By Liz Sawyer, StarTribune

“It wasn’t a healthy policy,” Minnesota Department of Corrections Commissioner Paul Schnell said.

No handshakes. No hugs. No physical touch — even in a time of grief.



For the past eight years, unsanctioned contact between inmates at the Shakopee women’s prison has carried with it the possibility of a trip to solitary confinement.

Now, under pressure from advocacy groups like the ACLU, the Minnesota Department of Corrections is quietly changing Shakopee’s restrictive “no-touch” policy — a practice critics call cruel and unconstitutional.

The DOC has long denied that the policy even exists, but department handbooks and other training documents obtained by the Star Tribune show that the facility forbids all touching regardless of the context — even something as fleeting as a high-five. The protocols were not enforced at any of the men’s prisons, only the institution for women, despite the fact that most are serving time for nonviolent crimes.

Administrators say they implemented the rules when Shakopee was seeing a rise in inappropriate and, sometimes, nonconsensual sexual conduct between prisoners. Their response? Eliminate touching of any kind.

“It wasn’t a healthy policy,” DOC Commissioner Paul Schnell said Friday. “Over time, those things have become antiquated.”

Shortly after his appointment in January, Schnell began hearing complaints from volunteers and activists about no-touch restrictions. Current and former inmates complained that corrections officers often failed to distinguish between innocuous gestures like a pat on the back and those of a sexual nature. Several inmates told the Star Tribune that they feared fixing a roommate’s hair or assisting someone who had fallen because some officersused the policy as an excuse to dole out punishment.

“We heard that basic compassion was not able to be demonstrated,” Schnell said. He believes the upcoming change, to be implemented in mid-July, will foster a “more humane environment.”

Shakopee Warden Tracy Beltz outlined a set of draft protocols on “appropriate touch” in a recent internal memo. The note came three months after an ACLU lawyer filed a strongly worded data request for all materials on the “no touch policy.”

Under new guidelines, inmates will be permitted to fist bump, shake hands and give high-fives. Hugs will remain off limits.

“Given this is a significant change for offenders, and for staff, I would ask every supervisor to review, discuss [and suggest modifications],” Beltz wrote in a June 17 e-mail, adding that the facility has “been moving in this direction for some time.”

Prisoners are permitted a brief hug and kiss on the cheek at the beginning and end of each visit from a family member.

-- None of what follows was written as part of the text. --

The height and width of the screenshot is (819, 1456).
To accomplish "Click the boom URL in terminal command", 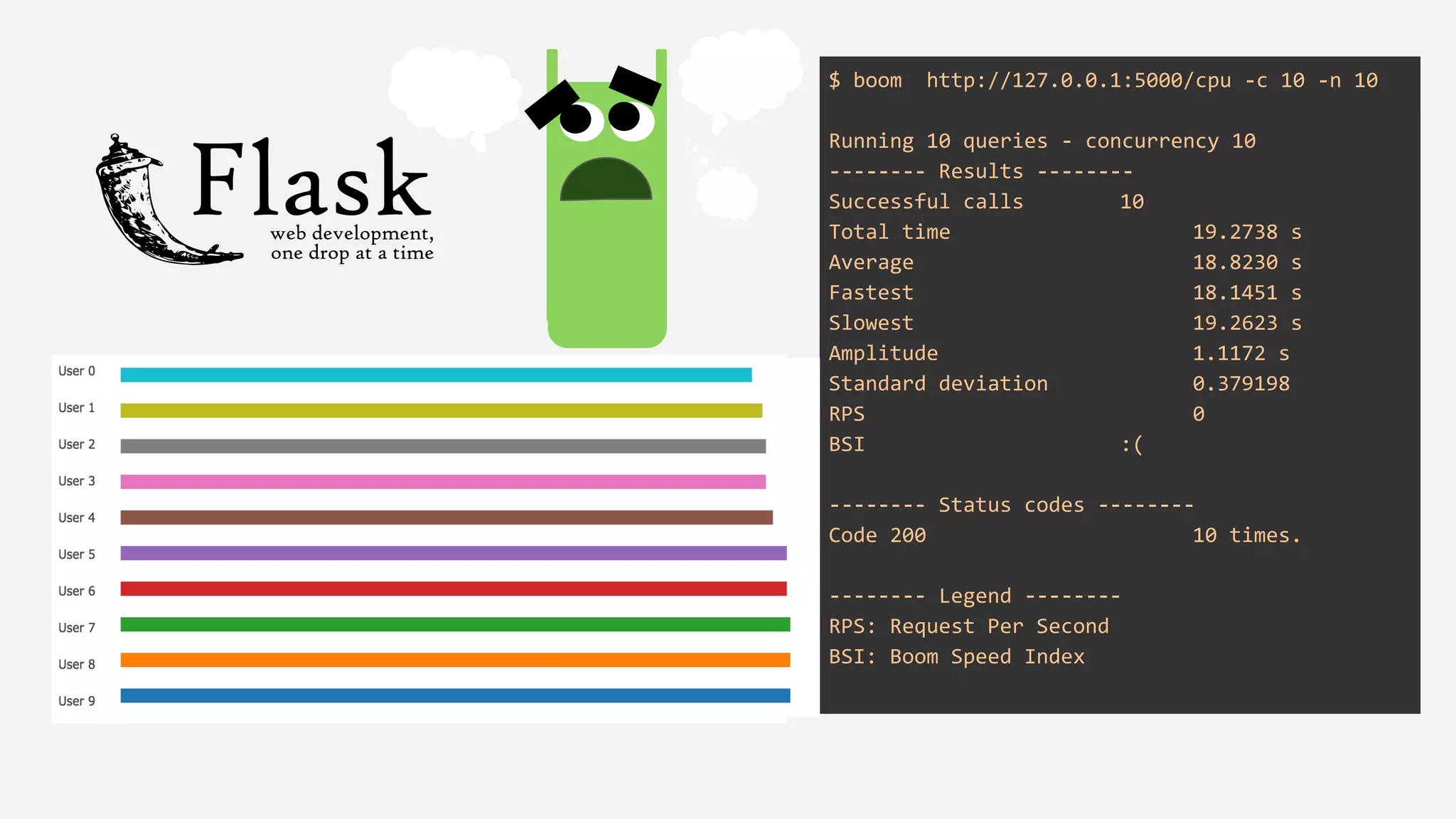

And parents are allowed to hold children under 9 on their laps.

But not everyone is lucky enough to have regular visitors.

That means some inmates have gone weeks, months or even years without experiencing any physical affection, and perhaps physical contact of any kind.

“We know that as human beings, touch is an essential part of how we communicate and connect,” said Rebecca Shlafer, a pediatrics professor at the University of Minnesota who works with incarcerated mothers.

Just as infants are soothed by being held, adults are psychologically supported by being embraced by those they care about, she said. “The absence of physical touch is really devastating for social and emotional well-being.”

An environment devoid of touch can be especially difficult for women who have recently given birth, advocates say.